(Work to be completed) Arrange the stretch of records from the line containing "You are a computer-use" through the line containing "Looking at the" as a two-column CSV with the headers instruction and response. Give one row per record, put each field in quotation marks with line breaks replaced by spaces, and leave out the pictures.

** start of Dataset excerpts **

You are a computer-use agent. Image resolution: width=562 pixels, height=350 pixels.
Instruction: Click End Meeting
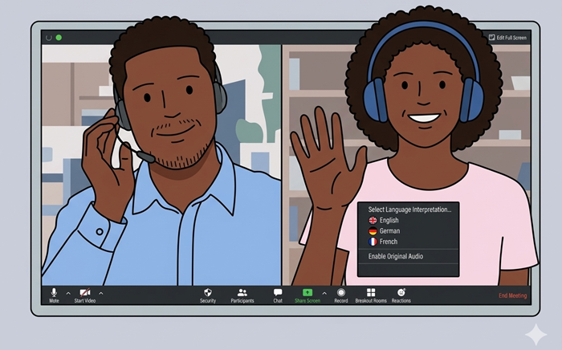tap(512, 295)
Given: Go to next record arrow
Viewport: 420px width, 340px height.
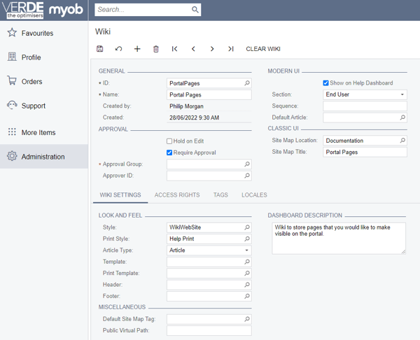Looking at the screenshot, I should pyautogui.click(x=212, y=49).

** end of Dataset excerpts **
** start of Dataset excerpts **

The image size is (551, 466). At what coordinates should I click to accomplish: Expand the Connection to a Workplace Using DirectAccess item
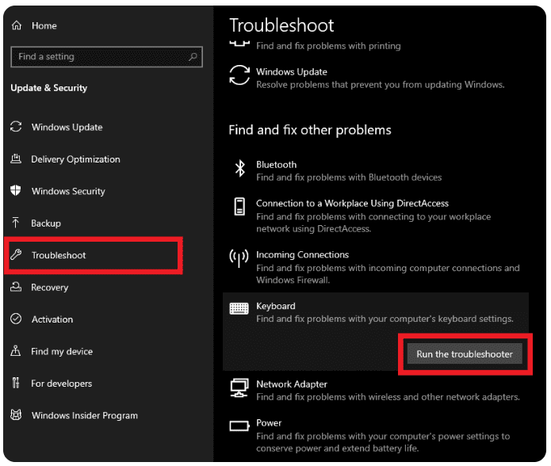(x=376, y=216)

** end of Dataset excerpts **

(Output of the task)
instruction,response
"You are a computer-use agent. Image resolution: width=562 pixels, height=350 pixels. Instruction: Click End Meeting","tap(512, 295)"
"Given: Go to next record arrow Viewport: 420px width, 340px height.","Looking at the screenshot, I should pyautogui.click(x=212, y=49)."